Awalnya yang namanya jadi anak kuliahan, saya berharap sekali bisa ikut demonstrasi jalanan, tapi sayang sekali kampus ini “terlalu damai” untuk disulut sebuah permasalahan yang bernuansa agama atau suku. Baru di sini saya bisa bercanda tanpa ada batasan dengan teman-teman saya yang berasal dari aneka suku bangsa. Hingga saat ini saya memiliki 4 orang sahabat, dua di antaranya beragama katolik. Persahabatan kami membuat kami merasa seperti keluarga saja. Dari persahabatan kecil ini kami bahkan pernah mendesain sebuah masjid cantik dan sebuah gereja yang sungguh menawan secara bersama-sama.
Ketika saya menonton film Rudy Habibie (Habibie & Ainun 2) dan mengetahui bahwa Habibie muda pernah melakukan sholat di dalam gereja hingga seseorang bernama Romo Mangun menghampiri Habibie, maka beliau bilang bahwa seandainya pemikiran orang seperti Habibie maka sudah tidak perlu lagi adanya rumah ibadah. Ya.., saya pun pernah mengalami hal itu ketika saya berada di Senado Square Macao sedang waktu sholat ashar sudah tiba. Karena saya tidak yakin dimana masjid, maka pilihan satu-satunya adalah sholat di dalam sebuah gereja yang bernama St. Dominic Church.
Satu hal yang saya yakini bahwa sholat adalah urusan saya pribadi dengan Allah SWT, tidak peduli saya dimana, sedang apa atau dalam keadaan apa. Bagi saya, lebih baik sholat daripada tidak sama sekalai. Sekali lagi, Atma Jaya mengajarkan saya untuk berpikir seterbuka ini. Kampus ini pun pernah mempersilahkan saya untuk shlat ghaib bagi salah seorang teman kami yang meninggal di luar kota. Begitu damainya ketika belasan teman-teman muslim bisa berjajar bersama dan berjamaah melakukan sholat ghaib di sebuah ruangan yang sudah terlanjur di seting untuk misa arwah (di sana sudah ada belasan lilin bernyala, salib dan patung Bunda Maria).

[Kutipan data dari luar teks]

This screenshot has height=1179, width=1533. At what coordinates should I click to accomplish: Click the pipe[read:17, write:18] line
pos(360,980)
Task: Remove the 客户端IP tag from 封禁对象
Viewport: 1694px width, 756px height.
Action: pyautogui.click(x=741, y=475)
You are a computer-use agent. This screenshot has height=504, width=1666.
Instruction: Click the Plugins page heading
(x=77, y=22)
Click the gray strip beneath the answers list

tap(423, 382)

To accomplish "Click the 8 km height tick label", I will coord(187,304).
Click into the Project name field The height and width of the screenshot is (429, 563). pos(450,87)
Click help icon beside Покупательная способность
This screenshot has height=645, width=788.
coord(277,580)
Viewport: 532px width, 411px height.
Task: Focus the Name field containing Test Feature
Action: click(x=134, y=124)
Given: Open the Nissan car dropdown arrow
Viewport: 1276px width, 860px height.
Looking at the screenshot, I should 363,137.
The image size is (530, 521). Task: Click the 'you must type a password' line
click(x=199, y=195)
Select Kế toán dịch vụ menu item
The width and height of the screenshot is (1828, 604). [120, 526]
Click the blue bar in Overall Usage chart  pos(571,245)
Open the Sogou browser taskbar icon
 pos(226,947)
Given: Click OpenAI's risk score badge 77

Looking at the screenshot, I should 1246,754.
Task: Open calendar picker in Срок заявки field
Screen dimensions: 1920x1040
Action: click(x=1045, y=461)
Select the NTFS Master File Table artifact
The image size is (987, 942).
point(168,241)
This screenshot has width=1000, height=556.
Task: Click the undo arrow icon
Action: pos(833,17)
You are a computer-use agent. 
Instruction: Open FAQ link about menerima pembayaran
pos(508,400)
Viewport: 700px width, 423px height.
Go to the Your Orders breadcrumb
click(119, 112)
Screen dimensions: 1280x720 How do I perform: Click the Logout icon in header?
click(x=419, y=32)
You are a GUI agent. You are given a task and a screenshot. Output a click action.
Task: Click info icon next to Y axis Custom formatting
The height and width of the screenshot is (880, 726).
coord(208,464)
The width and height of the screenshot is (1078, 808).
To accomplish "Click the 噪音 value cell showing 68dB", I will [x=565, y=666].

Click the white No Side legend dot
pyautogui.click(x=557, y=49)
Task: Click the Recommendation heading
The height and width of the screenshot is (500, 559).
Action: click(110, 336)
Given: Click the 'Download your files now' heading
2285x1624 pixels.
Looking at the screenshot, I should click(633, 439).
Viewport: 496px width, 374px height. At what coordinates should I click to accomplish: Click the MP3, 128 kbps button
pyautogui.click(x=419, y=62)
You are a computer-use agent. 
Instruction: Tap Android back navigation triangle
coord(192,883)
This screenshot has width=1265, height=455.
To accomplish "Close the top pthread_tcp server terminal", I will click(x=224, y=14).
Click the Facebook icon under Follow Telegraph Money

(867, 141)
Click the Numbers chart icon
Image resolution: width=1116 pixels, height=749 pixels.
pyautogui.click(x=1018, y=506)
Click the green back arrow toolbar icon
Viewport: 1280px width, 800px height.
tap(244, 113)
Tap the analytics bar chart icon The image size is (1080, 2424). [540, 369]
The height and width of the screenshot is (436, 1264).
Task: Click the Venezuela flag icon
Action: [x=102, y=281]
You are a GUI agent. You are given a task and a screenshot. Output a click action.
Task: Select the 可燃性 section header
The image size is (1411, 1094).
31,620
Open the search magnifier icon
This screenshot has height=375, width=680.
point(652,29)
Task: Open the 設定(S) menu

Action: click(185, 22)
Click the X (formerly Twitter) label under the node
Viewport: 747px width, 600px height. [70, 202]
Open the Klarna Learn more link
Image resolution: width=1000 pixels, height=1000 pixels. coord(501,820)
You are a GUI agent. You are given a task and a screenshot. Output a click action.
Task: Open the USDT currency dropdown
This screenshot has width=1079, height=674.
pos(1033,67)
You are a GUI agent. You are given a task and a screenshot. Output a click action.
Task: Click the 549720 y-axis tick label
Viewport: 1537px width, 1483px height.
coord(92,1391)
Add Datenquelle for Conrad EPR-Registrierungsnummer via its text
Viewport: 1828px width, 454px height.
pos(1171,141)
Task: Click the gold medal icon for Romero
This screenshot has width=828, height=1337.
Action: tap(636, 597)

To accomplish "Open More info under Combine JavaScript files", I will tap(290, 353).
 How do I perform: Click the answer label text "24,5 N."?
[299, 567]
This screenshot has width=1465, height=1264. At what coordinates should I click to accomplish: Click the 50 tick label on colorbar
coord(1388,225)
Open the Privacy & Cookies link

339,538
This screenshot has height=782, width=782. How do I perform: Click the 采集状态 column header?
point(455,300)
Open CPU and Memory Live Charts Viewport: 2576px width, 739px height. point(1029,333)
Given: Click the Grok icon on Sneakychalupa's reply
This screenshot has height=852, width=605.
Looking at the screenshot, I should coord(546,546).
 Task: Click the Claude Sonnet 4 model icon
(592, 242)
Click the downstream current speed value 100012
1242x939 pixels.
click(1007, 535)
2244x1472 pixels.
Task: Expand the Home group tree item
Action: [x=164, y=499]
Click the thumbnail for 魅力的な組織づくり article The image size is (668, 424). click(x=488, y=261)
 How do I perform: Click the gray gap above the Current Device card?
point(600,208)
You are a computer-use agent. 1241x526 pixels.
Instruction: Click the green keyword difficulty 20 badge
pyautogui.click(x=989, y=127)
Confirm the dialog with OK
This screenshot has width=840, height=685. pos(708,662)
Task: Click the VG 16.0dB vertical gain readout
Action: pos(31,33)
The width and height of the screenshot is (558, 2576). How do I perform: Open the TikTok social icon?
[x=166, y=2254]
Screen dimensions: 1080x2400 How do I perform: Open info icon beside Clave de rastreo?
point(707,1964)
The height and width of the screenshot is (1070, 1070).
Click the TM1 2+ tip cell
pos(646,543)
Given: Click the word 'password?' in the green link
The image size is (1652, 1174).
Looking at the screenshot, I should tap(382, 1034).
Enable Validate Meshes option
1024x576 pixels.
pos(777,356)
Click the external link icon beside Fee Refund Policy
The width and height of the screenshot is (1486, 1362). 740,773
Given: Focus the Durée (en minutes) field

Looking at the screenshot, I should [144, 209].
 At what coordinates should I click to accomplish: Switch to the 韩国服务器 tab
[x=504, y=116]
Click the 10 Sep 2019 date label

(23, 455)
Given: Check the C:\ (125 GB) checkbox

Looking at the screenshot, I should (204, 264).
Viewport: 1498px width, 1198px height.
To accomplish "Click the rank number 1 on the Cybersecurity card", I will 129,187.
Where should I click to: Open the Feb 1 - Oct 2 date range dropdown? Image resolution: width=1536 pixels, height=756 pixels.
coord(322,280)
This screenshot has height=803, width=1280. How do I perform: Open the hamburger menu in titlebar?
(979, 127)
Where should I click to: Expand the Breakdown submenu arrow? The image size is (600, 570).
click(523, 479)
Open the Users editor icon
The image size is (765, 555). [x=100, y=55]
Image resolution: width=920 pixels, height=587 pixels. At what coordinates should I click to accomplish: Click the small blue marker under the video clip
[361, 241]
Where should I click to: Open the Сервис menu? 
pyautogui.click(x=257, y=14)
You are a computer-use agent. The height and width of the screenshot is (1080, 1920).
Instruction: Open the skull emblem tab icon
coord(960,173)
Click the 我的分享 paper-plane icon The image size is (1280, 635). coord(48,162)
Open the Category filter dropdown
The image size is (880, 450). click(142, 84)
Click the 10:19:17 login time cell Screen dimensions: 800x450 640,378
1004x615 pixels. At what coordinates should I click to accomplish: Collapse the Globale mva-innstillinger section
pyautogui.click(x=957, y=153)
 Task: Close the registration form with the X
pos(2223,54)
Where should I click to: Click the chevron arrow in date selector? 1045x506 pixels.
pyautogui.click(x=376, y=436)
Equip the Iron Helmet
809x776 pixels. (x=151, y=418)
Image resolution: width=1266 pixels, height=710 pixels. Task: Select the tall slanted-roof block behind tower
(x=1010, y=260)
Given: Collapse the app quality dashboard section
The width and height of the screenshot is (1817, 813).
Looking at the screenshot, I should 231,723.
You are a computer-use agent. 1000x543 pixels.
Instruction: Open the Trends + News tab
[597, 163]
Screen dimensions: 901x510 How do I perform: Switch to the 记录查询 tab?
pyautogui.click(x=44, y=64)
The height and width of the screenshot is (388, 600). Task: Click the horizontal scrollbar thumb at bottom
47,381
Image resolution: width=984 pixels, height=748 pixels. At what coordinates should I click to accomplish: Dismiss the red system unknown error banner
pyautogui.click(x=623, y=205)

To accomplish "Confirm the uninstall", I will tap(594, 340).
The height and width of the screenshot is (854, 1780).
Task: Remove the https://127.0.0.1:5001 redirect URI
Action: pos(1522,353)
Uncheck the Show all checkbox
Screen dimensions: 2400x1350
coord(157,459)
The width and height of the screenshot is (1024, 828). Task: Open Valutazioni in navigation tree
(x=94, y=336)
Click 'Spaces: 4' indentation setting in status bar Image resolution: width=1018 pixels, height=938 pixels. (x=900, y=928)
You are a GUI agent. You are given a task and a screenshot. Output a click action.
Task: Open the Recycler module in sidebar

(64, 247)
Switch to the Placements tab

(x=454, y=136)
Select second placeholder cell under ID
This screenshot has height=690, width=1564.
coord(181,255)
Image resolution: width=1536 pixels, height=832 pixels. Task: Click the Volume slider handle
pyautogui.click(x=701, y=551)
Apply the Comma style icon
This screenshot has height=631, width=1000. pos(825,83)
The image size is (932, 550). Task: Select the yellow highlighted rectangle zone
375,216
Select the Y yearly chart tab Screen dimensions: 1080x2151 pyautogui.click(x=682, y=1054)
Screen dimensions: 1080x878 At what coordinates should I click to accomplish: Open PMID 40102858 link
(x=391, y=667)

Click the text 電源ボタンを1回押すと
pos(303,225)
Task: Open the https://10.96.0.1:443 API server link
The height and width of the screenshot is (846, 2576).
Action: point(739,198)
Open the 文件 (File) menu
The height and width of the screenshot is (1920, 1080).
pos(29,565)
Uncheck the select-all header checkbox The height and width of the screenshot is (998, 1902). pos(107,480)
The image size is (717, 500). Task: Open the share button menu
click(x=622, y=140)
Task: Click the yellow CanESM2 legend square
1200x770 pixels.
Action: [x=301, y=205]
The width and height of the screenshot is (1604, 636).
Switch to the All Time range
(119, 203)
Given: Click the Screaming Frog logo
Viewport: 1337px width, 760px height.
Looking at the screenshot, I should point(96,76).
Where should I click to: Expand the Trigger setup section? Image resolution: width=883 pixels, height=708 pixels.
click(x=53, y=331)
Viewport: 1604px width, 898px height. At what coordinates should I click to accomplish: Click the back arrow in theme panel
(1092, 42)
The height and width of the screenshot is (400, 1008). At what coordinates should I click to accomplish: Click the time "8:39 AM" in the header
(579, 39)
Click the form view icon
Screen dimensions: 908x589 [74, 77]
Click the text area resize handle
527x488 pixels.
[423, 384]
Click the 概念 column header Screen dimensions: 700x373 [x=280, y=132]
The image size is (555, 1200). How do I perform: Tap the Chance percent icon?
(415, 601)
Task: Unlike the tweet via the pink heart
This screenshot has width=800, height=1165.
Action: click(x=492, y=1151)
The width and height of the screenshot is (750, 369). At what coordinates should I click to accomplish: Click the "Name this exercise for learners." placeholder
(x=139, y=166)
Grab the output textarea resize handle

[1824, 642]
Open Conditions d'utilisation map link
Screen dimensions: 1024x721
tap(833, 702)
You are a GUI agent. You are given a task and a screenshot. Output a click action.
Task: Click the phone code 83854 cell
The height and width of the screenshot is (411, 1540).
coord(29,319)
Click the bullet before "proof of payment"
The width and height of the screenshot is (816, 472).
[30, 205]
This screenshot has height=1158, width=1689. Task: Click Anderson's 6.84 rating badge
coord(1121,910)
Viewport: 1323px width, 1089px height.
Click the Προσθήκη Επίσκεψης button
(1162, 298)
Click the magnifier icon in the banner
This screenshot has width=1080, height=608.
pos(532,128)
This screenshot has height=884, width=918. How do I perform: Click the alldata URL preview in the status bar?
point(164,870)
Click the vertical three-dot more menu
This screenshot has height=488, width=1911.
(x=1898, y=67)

Saya pernah bertemu langsung dengan Romo Mangun ketika beliau menjabat sebagai Ketua Kwartir Daerah Gerekan Pramuka di Yogya. Waktu itu saya mau berangkat ke Jepang untuk mewakili Indonesia di Jambore ramuka tingkat dunia. Yang saya tangkap dari keberadaan sosok Romo Mangun adalah pribadi yang sangat bijaksana, bahkan pada tahun 1998 saya bertemu beliau, saya tidak tahu apa artinya Romo. Baru kemudian saya tahu artinya.
Pengalaman lainpun datang ketika saya diundang untuk menghadiri sebuah diskusi kecil tentang pluralisme dengan Romo Paul (kalau tak salah beliau pernah jadi Rektor Universitas Sanata Dharma). Sekali lagi saya bertemu dengan sosok pemimpin agama yang sungguh bijak.
Setiap Romo yang pernah saya temui selalu memberi wejangan yang intinya begini: “Hidup itu mesti bisa saling menghargai, mesti bisa saling menyayangi, dan karena itulah Tuhan menciptakan kita untuk bisa saling mengenal satu dengan yang lainnya!”
Mungkin karena kurangnya pengetahuan agama yang saya miliki, mungkin saya kurang ikut pesantren atau apapun yang bisa Anda tuduhkan pada saya, tapi selama saya mengikuti pengajian dan kajian dakwah, jarang sekali saya mendengar seorang ustadz mengajarkan hal tentang kesama-rataan sedemikian indahnya. Justru pelajaran tersebut harus saya dapatkan dari seseorang dengan kepercayaan yang berbeda.
Ketika suatu waktu saya membuka biografi Nabi Muahmmad SAW, maka pelajaran tentang saling menghormati dan menyayangi antar sesama manusia telah diajarkan beliau. Bahkan Allah sudah menuliskan sebuah ayat yang berbunyi Lakum Diinukum wa Liya Diin, yang artinya: “Bagiku agamaku, bagimu agamamu.”
Tentu kita semua sepakat bahwa hidup ini akan selalu indah buat kita lewati ketika setiap manusia bisa saling menyayangi. Sekali lagi saya ucapkan, “Terima kasih Romo. Anda mengajarkan saya ber-Islam dengan lebih baik.”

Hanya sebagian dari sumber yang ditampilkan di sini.